Saturday, April 27, 2019

Homily for 2d Sunday of Easter

Homily for the
2d Sunday of Easter

April 28, 2019
John 20: 19-31
Collect
Nativity, Washington, D.C.                                               

“Jesus came and stood in their midst and said to them, ‘Peace be with you’” (John 20: 19).

As most of you know, this 2d Sunday of Easter has become known as Divine Mercy Sunday, a celebration of God’s great gift to us in Christ:  the ready availability of his forgiveness, his mercy, his grace.  That’s noted immediately in today’s Collect, in which we address the “God of everlasting mercy” and pray that “the grace [he has] bestowed” be increased.

The Collect pointed to 3 aspects of the merciful grace that the Father has bestowed on us thru Christ:  we’ve been washed in the baptismal font, we’ve been reborn by the Holy Spirit, and we’ve been redeemed by Christ’s blood.  There’s a unity in these 3 aspects, e.g., shortly after Jesus breathed his last; we can say that he breathed out his Spirit, as he does explicitly in today’s gospel—“He breathed on them and said, ‘Receive the Holy Spirit’” (20:22); shortly after he expired, blood and water poured out of his pierced side, a historical, physical fact rich in sacramental meaning:  the water of Baptism, the blood of the Eucharist.

The water, the blood, and the Spirit are our points of contact with God’s mercy.  Thru them, thru Christ’s sacrifice and his continued, living presence, our sins are washed away, we’re re-created or given a new birth, we’re saved by his grace.
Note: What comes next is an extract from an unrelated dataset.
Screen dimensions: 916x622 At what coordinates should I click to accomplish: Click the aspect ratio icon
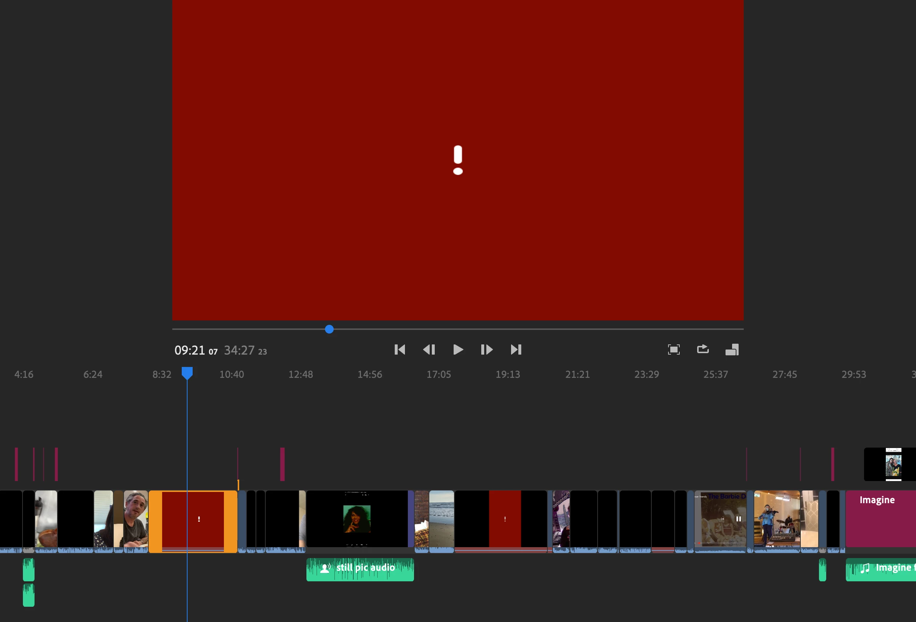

Incredulity of St. Thomas - Hendrick Ter Brugghen
St. John recounts for us how Jesus appeared to 10 of the apostles in the upper room—10 because Judas was dead and Thomas was AWOL.  This was the same room in which they’d celebrated a last supper with Jesus, in which he instructed them to remember him in his body and blood consecrated out of bread and wine.  “He came and stood in their midst,” the very man who’d died and been laid bloody and stone cold in a tomb; “he showed them his hands and his side” (20:20), the very wounds that doubting Thomas would probe in their reality a week later.  As the Book of Revelation proclaims, he “holds the keys of death and the netherworld”; he is “alive forever and ever” (1:18).  Fully alive by divine power, he has opened up the world of the dead, opened up the prison gates of death—not only for himself but for all who have been reborn by the gift of his Holy Spirit, who have been washed in Baptism and redeemed by the blood of his sacrifice.  This is why Christians celebrate funerals:  Christ is alive and he has the keys to set all of us free from death.

All of that is, of course, by the mercy of God.  The divine mercy doesn’t stop with Baptism—very fortunate for us, sinners that we are.  As we heard in the gospel, Jesus gave the apostles the Holy Spirit as a permanent gift for the forgiveness of sins (John 20:22-23), and the apostolic power of forgiveness continues to be exercised in the Church in the waters of Baptism and in the sacrament of Reconciliation (or Penance, or confession).  God’s mercy remains available to us sinners day in and day out if we’ll come to receive it; for the successors of the apostles hold and exercise that power of the Holy Spirit, hold “the keys to death and the netherworld” to release sinners and open for all of us the doors to eternal life.  What a great mercy is ours to have our sins forgiven when we come to the Lord in repentance for whatever we’ve done (or failed to do), and Jesus gives us the peace that only he can give, the peace of reconciliation with the Holy Trinity and with all of our sisters and brothers in faith.

“Be not unbelieving, but believe” (John 20:27).